Start of Block
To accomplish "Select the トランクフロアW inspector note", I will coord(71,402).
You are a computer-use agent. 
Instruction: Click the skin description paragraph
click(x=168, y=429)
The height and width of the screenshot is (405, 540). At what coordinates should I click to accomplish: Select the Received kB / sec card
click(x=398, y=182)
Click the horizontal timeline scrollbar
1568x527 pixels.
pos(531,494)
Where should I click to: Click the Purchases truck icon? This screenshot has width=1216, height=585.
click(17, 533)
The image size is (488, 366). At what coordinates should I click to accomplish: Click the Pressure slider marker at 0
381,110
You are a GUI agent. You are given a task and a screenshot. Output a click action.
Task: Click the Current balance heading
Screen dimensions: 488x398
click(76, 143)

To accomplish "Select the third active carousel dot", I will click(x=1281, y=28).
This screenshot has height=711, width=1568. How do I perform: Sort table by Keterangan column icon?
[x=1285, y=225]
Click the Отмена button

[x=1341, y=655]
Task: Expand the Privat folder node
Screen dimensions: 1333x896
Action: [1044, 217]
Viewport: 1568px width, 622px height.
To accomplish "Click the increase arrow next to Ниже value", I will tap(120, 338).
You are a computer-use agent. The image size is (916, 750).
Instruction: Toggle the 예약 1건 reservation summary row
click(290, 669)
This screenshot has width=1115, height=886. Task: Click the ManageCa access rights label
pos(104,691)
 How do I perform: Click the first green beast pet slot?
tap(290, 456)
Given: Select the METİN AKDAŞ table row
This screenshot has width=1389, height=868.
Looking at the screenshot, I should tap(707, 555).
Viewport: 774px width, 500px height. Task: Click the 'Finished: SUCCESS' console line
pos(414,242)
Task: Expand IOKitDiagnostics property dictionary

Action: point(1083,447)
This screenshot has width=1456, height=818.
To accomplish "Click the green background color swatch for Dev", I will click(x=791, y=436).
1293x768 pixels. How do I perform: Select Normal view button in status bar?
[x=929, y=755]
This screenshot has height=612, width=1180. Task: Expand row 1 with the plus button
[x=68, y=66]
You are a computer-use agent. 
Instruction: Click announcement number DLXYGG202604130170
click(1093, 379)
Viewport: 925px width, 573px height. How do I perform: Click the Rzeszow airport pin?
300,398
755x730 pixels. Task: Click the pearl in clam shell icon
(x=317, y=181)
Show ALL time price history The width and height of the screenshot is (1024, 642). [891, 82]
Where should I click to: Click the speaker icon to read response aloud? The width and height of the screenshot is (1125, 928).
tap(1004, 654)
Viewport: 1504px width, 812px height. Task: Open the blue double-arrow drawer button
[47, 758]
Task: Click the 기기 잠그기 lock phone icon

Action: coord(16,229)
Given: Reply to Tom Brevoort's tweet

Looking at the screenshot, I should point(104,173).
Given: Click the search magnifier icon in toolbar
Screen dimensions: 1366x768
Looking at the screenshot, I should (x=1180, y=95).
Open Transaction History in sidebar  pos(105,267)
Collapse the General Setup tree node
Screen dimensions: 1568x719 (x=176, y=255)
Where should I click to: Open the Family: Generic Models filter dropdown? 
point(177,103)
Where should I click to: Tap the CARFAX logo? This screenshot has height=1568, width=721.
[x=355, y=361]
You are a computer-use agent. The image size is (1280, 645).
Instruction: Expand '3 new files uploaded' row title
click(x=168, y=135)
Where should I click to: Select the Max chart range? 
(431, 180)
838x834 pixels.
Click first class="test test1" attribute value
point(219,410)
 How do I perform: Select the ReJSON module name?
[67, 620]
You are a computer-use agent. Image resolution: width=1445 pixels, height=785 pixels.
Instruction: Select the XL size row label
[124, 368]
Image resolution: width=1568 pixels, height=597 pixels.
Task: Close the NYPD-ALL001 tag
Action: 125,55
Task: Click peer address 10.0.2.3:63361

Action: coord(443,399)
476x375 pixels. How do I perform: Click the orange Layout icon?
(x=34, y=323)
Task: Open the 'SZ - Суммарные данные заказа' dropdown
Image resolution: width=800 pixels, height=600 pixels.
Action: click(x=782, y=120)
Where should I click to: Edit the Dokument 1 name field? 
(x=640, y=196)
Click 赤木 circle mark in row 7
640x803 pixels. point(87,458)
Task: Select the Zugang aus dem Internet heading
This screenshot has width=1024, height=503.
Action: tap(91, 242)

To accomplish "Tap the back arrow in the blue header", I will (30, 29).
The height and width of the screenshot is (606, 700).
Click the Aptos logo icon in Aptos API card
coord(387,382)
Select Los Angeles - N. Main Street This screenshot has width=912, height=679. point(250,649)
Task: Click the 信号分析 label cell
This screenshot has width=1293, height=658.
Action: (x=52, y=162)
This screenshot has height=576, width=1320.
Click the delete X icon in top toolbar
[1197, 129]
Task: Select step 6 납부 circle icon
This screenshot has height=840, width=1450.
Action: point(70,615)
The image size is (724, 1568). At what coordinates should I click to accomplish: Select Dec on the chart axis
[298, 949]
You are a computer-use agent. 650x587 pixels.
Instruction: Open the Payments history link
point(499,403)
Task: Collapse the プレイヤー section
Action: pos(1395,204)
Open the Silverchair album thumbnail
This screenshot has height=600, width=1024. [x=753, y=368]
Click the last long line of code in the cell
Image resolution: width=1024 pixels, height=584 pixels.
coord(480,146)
End of Block
→ TASK INSTRUCTIONS
The required output is every line from the one that holds "The height and width of the screenshot is (606, 700)." through the last line of the listing above, retyped exactly and with nothing else.

→ OUTPUT OF THE TASK
The height and width of the screenshot is (606, 700).
Click the Aptos logo icon in Aptos API card
coord(387,382)
Select Los Angeles - N. Main Street This screenshot has width=912, height=679. point(250,649)
Task: Click the 信号分析 label cell
This screenshot has width=1293, height=658.
Action: (x=52, y=162)
This screenshot has height=576, width=1320.
Click the delete X icon in top toolbar
[1197, 129]
Task: Select step 6 납부 circle icon
This screenshot has height=840, width=1450.
Action: point(70,615)
The image size is (724, 1568). At what coordinates should I click to accomplish: Select Dec on the chart axis
[298, 949]
You are a computer-use agent. 650x587 pixels.
Instruction: Open the Payments history link
point(499,403)
Task: Collapse the プレイヤー section
Action: pos(1395,204)
Open the Silverchair album thumbnail
This screenshot has height=600, width=1024. [x=753, y=368]
Click the last long line of code in the cell
Image resolution: width=1024 pixels, height=584 pixels.
coord(480,146)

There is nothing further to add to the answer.